John Scalzi hat sich noch nie durch seine technische Kreativität hervorgetan. Und auch in dieser Reihe gibt es praktisch keine futuristischen Innovationen, sondern recycelte Ideen. Seine Ströme heißen anderswo Wurmlöcher, es gibt eine Technik zur Aufzeichnung von Gedanken, die den Imperatox vorbehalten ist, aber davon abgesehen dienen simple, mit den Händen bediente Tablets der Kommunikation und Information, und wer jemanden abknallen will, nutzt seltsamerweise Bolzenschussgeräte. Um es anders zu sagen: Wer darauf hofft, in eine technologisch abgefahrene Phantasiewelt vorzudringen, in der ein Wunder dem anderen folgt, wird enttäuscht werden. Ganz im Gegenteil nämlich ist die Gesellschaft, die Scalzi skizziert, sozial, wirtschaftlich und kommunikativ auf einem Stand, der auf Terra zwischen dem achtzehnten und zwanzigsten Jahrhundert herrschte. Stagnation ist das bestimmende Prinzip, durchaus begründbar, da aufgrund der Monopolstruktur der Markt und damit die Konkurrenz fehlen, was normalerweise Wirtschaftssysteme belebt und vorantreibt. Das Volk ist leichtgläubig, Informationen sind unscharf, Wege lang (außer durch die Ströme), die Guten sind sehr gut, die Bösen sehr böse - und Attentatsversuche misslingen meistens. Den größten technologischen Fortschritt stellen die (nicht weiter erklärten) Raum-Zeit-Blasen dar, die die Schiffe um sich aufbauen müssen, um die Ströme durchreisen zu können. Auf den Raumschiffen wird Gravitation durch Stoßfelder simuliert, die alles, was Masse hat, auf den Boden drücken, statt es von dort aus an sich heranzuziehen. Das habe ich auch schon irgendwo gelesen, möglicherweise aber bei Scalzi selbst.

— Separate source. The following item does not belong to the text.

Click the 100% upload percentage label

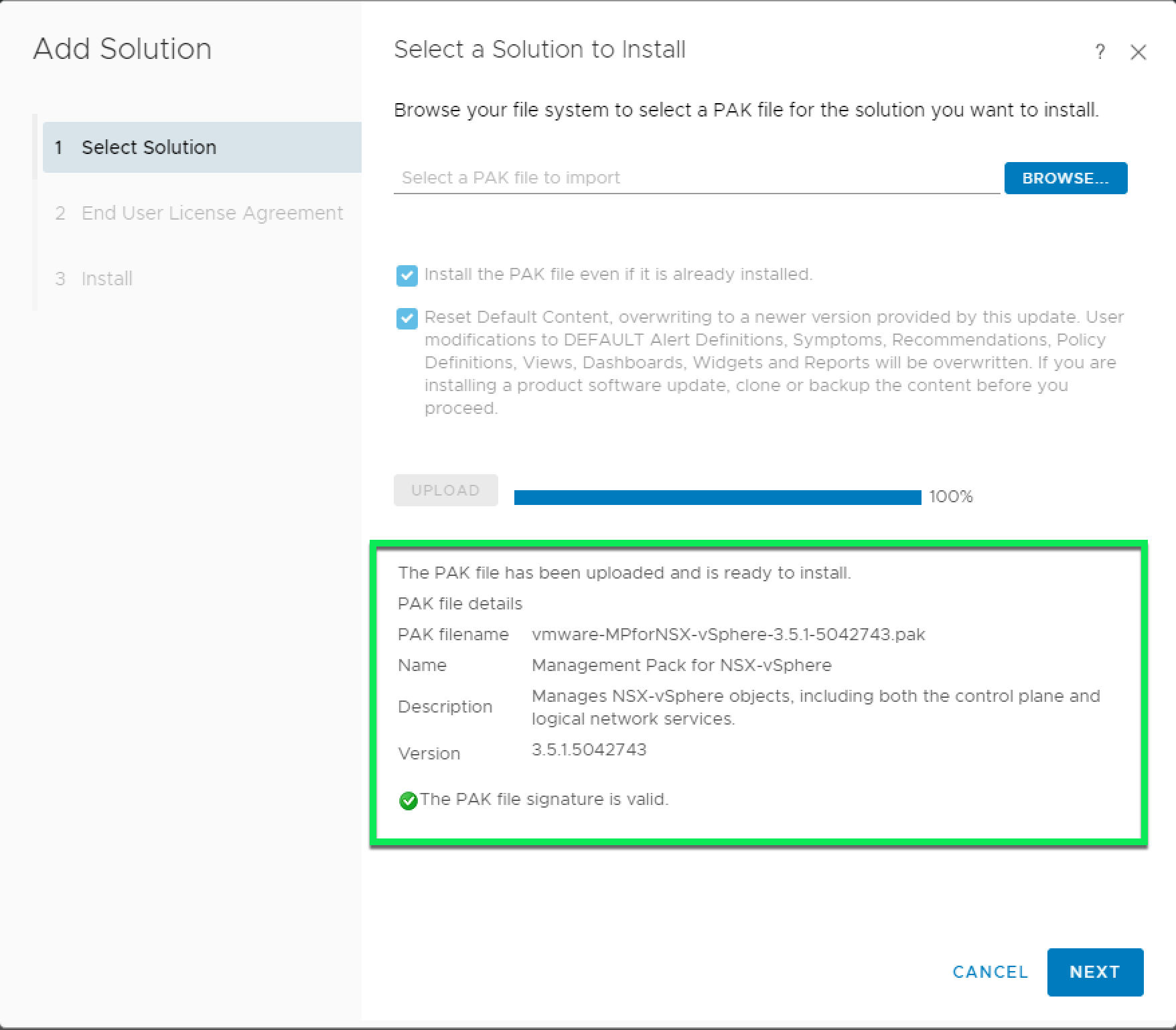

Warum also sollte man sich mit dieser neuen SF-Reihe befassen - zumal auch noch das Personal ziemlich klischeehaft daherkommt und die Handlung meistens nicht wirklich überrascht? Nun, es sind die Dialoge, Scalzis große Stärke. Es geht in "Kollaps" und "Verrat" in erster Linie um Intrigen und erst in zweiter darum, das Imperium zu retten und dabei - jedenfalls aus Sicht einiger - möglichst viel Profit zu machen. Deshalb gibt es raffgierige Gildenchefinnen, selbstlose Wissenschaftler, coole Herrscherinnen, die über sich hinauswachsen, außerdem schlitzohrige, nymphomane Raumschiffkapitäninnen und noch ein paar andere Figuren, die sich auf oft ganz herrliche Weise gegenseitig auszubooten versuchen. Wenn man die überzeugenden und sehr witzigen Gespräche und verbalen Auseinandersetzungen liest, vergisst man ein wenig, wie groß die logischen Löcher sind und wie wenig wirklich Neues Scalzi mit dieser Reihe präsentiert. "Das Imperium der Ströme" ist eine Space Opera im direkten Sinn des Wortes, also keine komplexe, faszinierende, vielschichte Angelegenheit wie bei Peter F. Hamilton, sondern eher ein ziemlich lineares, unterm Strich dünnes, aber oft amüsantes Ränkespiel zwischen übrigens vorwiegend weiblichen Helden. Dieser Versuch, die Männerdominanz nicht nur in diesem Genre umzukehren, gelingt allerdings nicht immer; einige Figuren agieren wie Kerle, denen man einfach Frauennamen gegeben hat.
Fazit: Solide SF-Unterhaltung ohne großen Anspruch oder technische Ideen, flockig geschrieben und zumindest bei den Dialogen ziemlich unterhaltsam.